» **Data provided**:
◇ ◇ ◇ ◇ ◇ ◇ ◇
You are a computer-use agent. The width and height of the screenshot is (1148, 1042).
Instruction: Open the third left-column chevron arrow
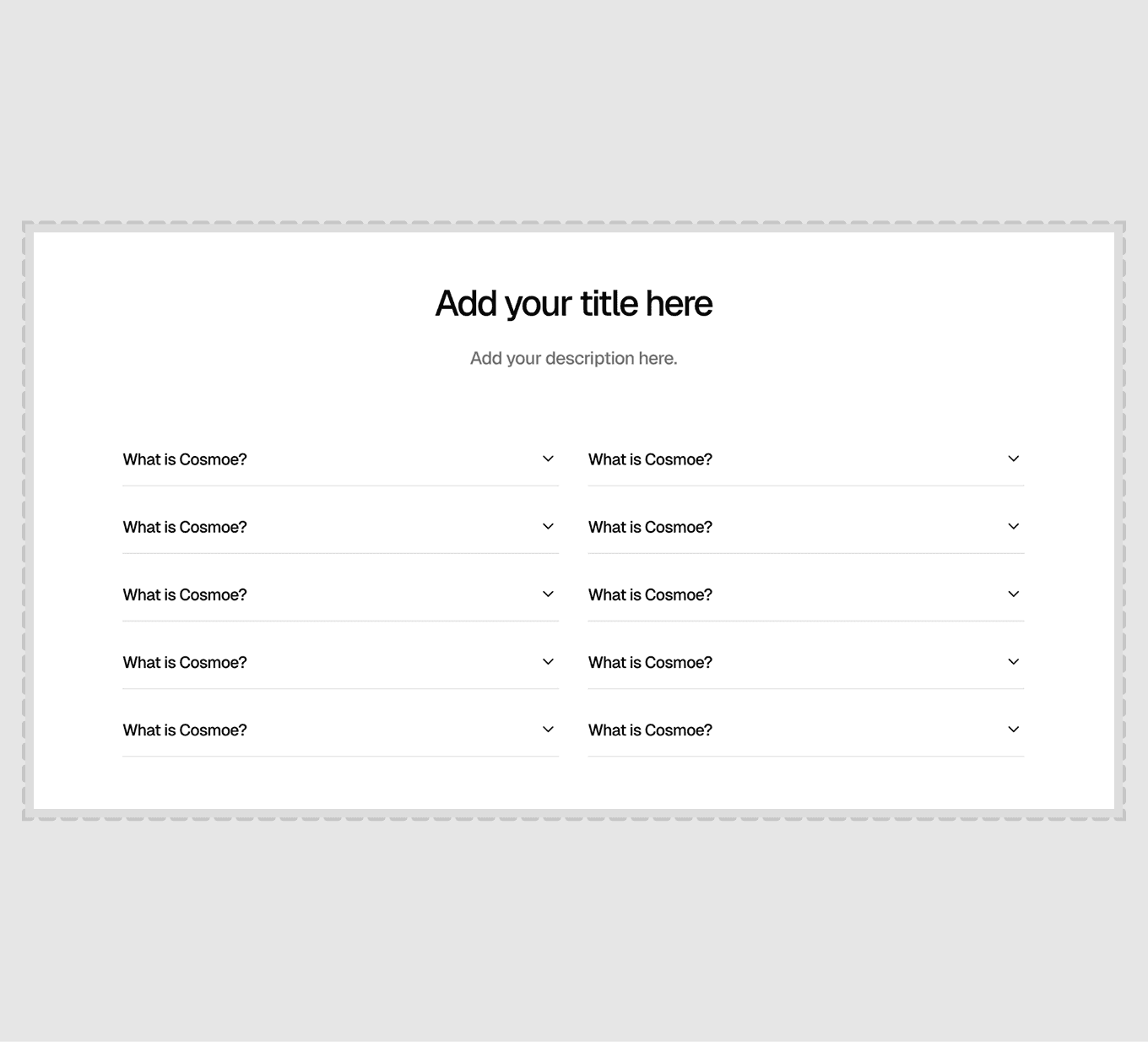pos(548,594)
◇ ◇ ◇ ◇ ◇ ◇ ◇
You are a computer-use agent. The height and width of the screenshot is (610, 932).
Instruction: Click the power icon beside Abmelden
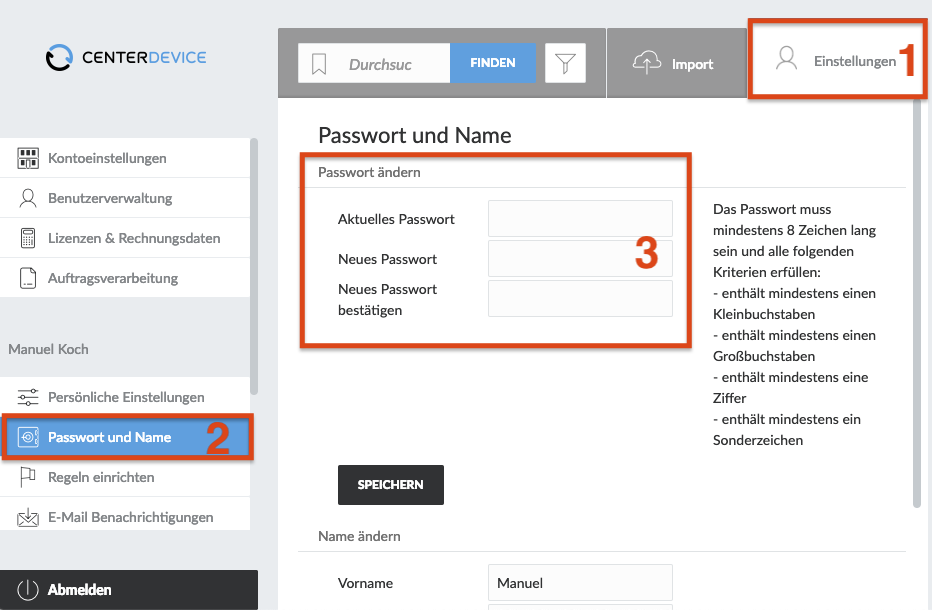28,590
◇ ◇ ◇ ◇ ◇ ◇ ◇
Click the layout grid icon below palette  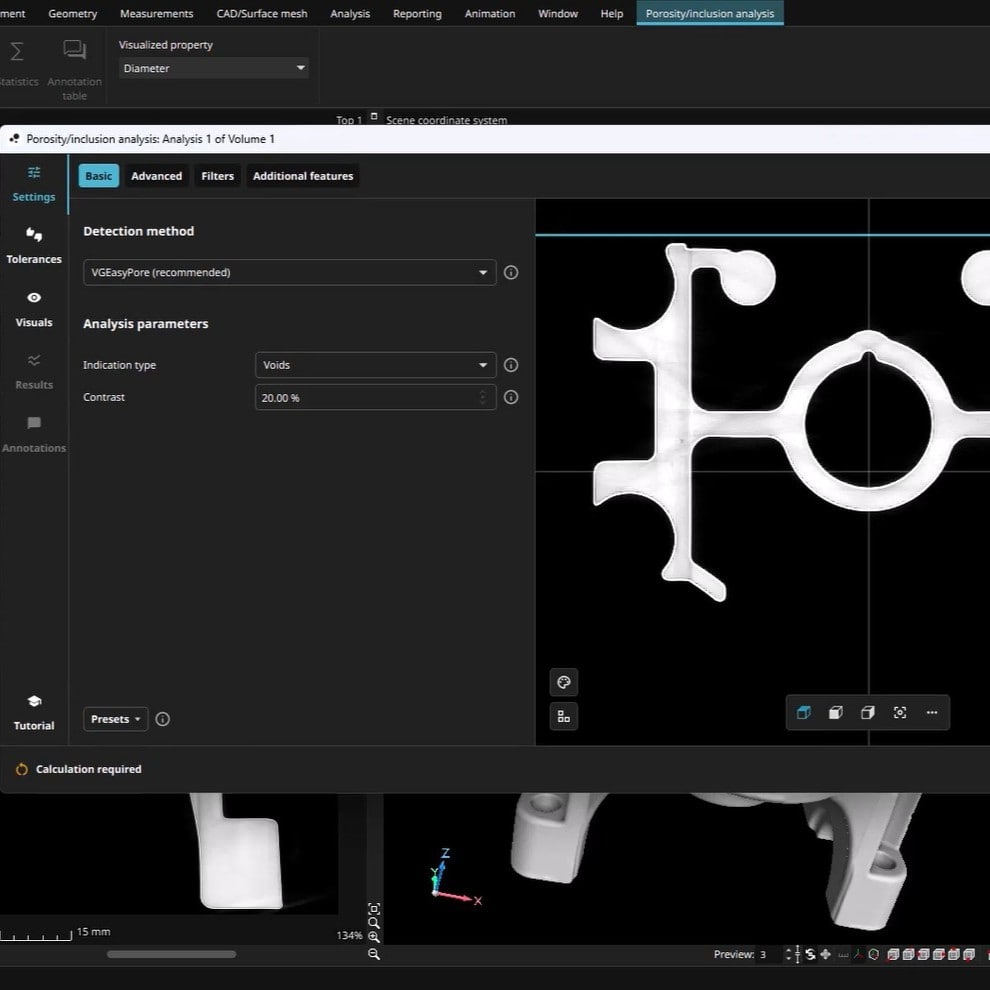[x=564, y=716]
◇ ◇ ◇ ◇ ◇ ◇ ◇
» **Directions**: Render the records from the line containing "You are a computer-use agent. The width" through the line containing "pos(548,594)", both lines included, as a two-column CSV with the headers text and answer. Give one row per record, enclose each field in quotation marks, replace line breaks with spaces, and omit the pictures.

» **Task response**:
text,answer
"You are a computer-use agent. The width and height of the screenshot is (1148, 1042). Instruction: Open the third left-column chevron arrow","pos(548,594)"